Employers with SVB accounts face a serious predicament with an imminent and urgent need to make payroll. Given the potential liabilities that result from missed wage payments, there are some steps employers can take now to better navigate this crisis.
First, and most obviously, employers locked out of SVB accounts should try to access cash for payroll elsewhere. Investors and others who offer to finance their organizations to bridge the crisis should first consult counsel to document repayment. If cash cannot be secured, employers should communicate this fact to employees right away. Payroll cannot be met through promises (or promissory notes) but open communication about what the employer is doing or will do is key. If cash cannot be raised, a temporary furlough of employees might be best. But furloughs could trigger other legal consequences (such as WARN and termination payments). Employers should not, however, permit an employee to work “for free” or ask employees to waive the right to wages they already earned. Keep in mind that permitting employees to work in the face of no known source of payment could expose managers, officers and directors to potential personal liability (which depends largely on state law).

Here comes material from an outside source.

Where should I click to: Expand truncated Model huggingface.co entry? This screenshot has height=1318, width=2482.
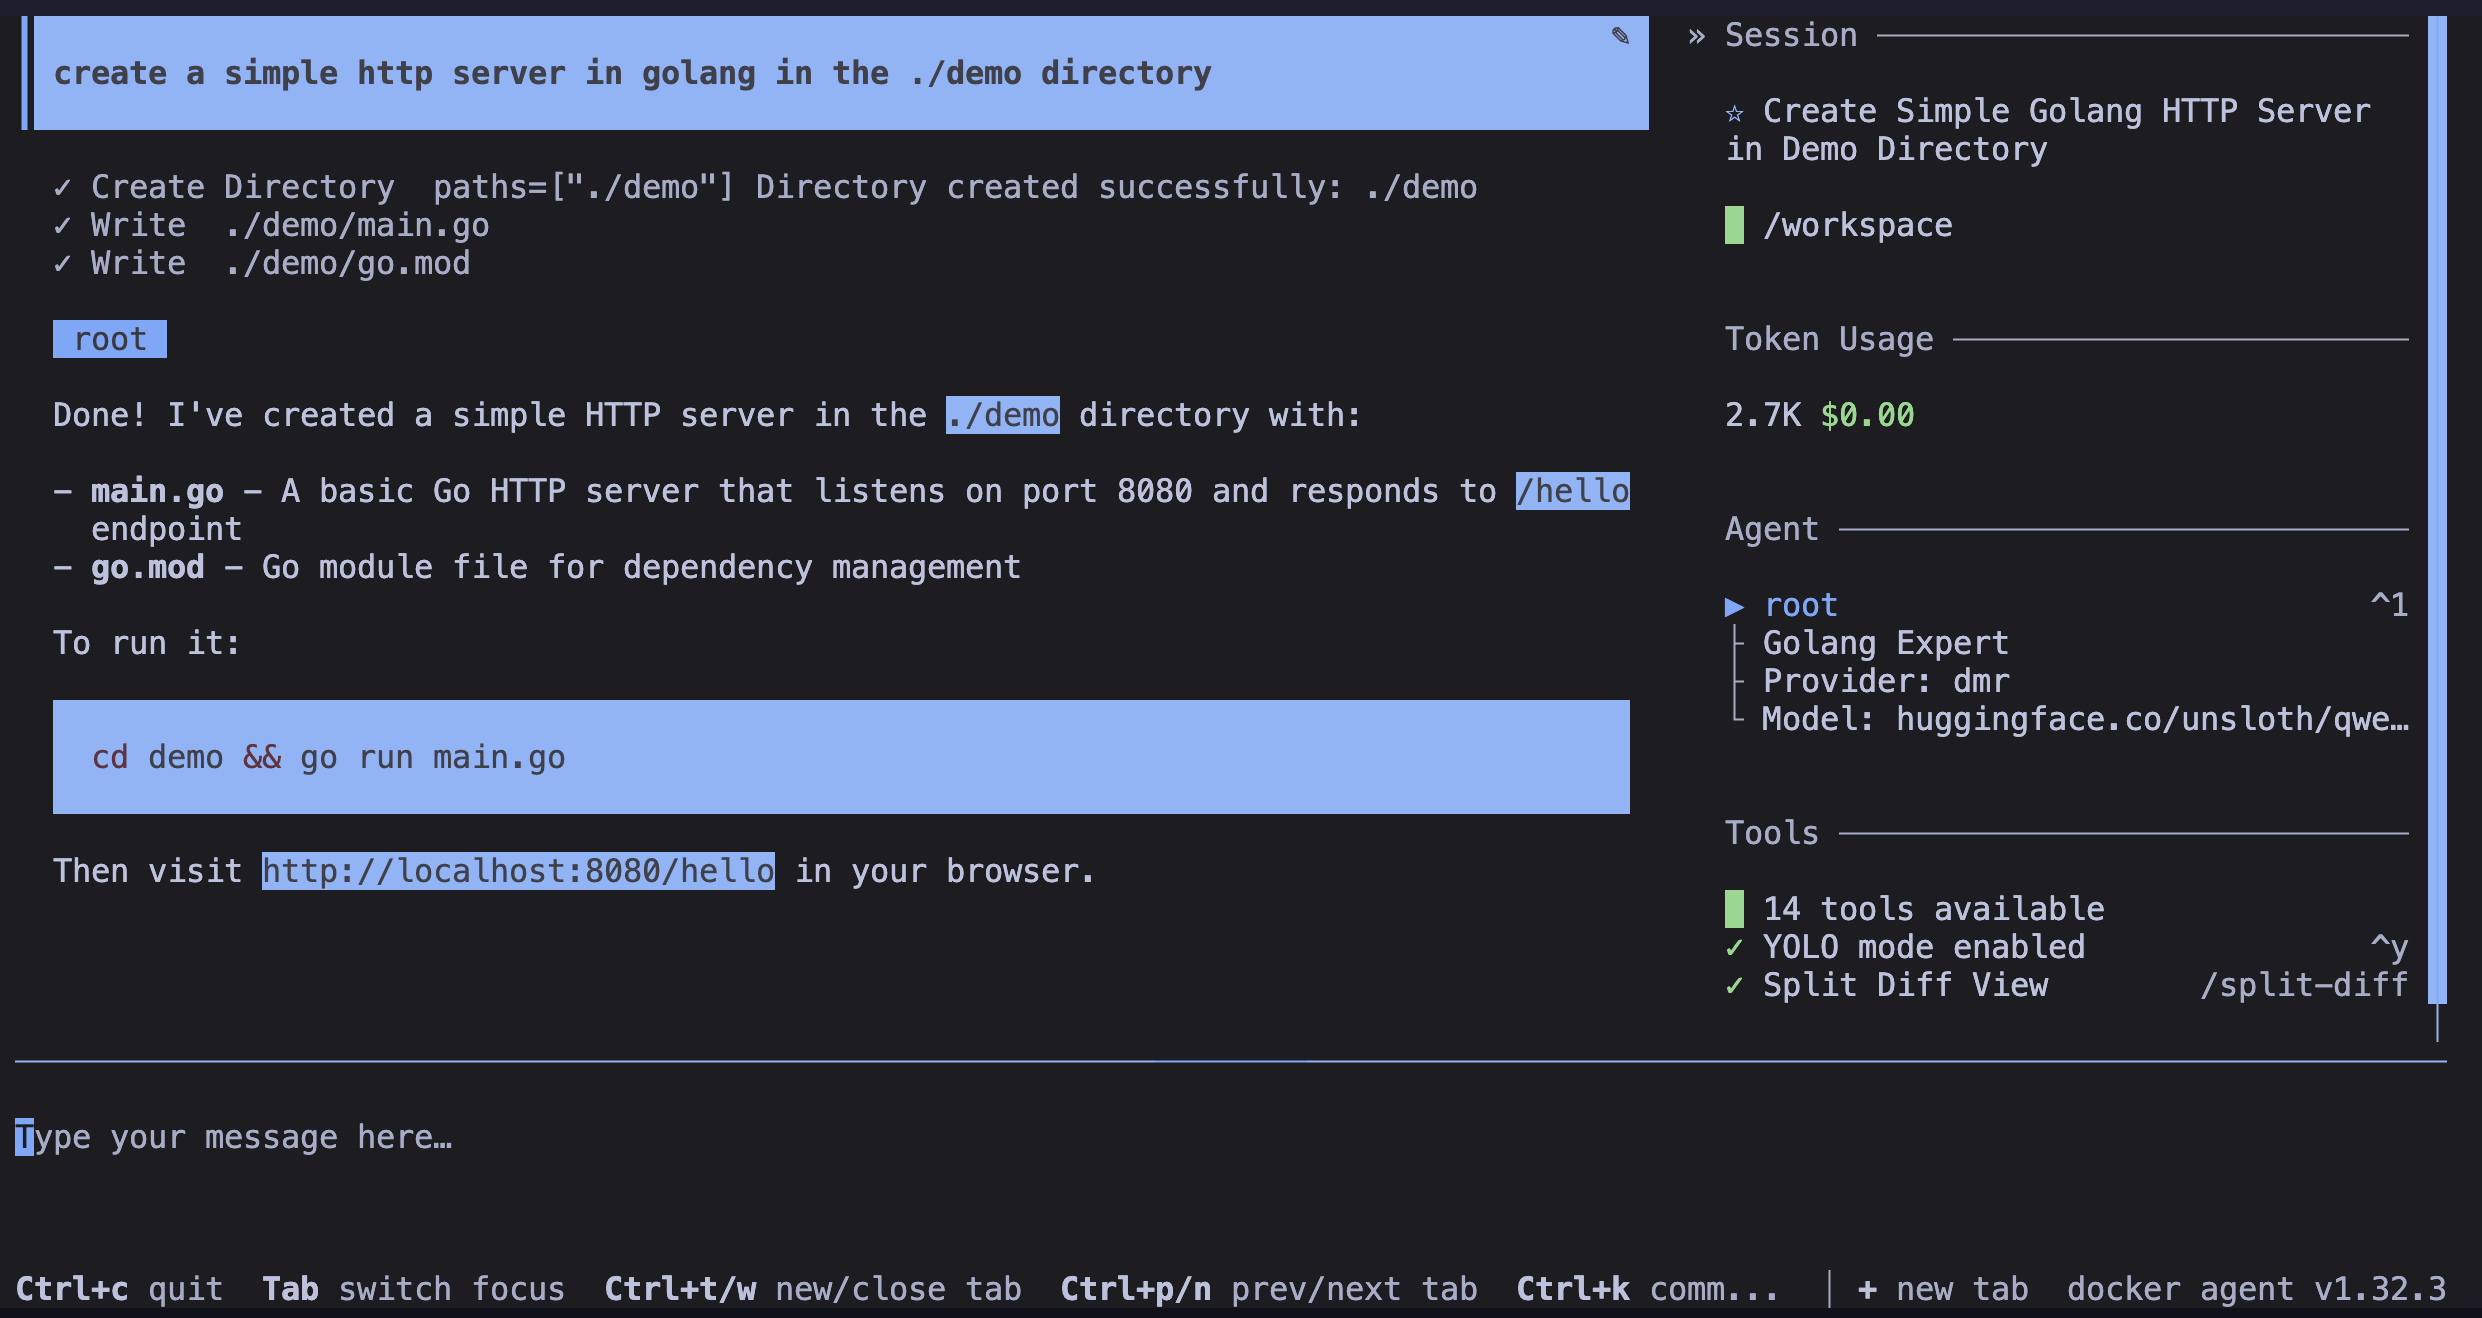2085,719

Another route to pursue might be a prospective and (hopefully) temporary reduction of wages until the crisis is over, with a future true up. If this path is taken, it should be documented in a writing in partnership with counsel (who will know the legal and financial limits for such modifications). And if an employee refuses to agree to a reduction – or if the employee raises an objection as a result of a missed paycheck – employers should ensure that no adverse consequences to the employee result. Many state laws prohibit retaliation against employees who voice concerns about wage payment issues. Responding appropriately to employee concerns about these concerns is an important way to mitigate additional liability.
The timing of this crisis is particularly cruel because March is bonus season for many employers, and March 15 is a popular payment date. Check with counsel regarding whether those bonuses may be deferred (or if not, understand the consequences).
Finally, what not to do? Employers should never access monies escrowed for payroll taxes or for which an employer acts as a trustee (such as for 401k plans). Likewise employers should avoid making oral or undocumented promises. The goal after all is to weather the short-term crisis – not create additional liability because of lax documentation. These proactive and liability-avoidance suggestions are starting points. They may also provide a good framework for navigating similar situations.
It remains to be seen if Federal and state regulators provide emergency relief from some state laws that might help employers avoid furloughs or layoffs. In the meantime, the Mintz employment group will continue to monitor these issues as they develop.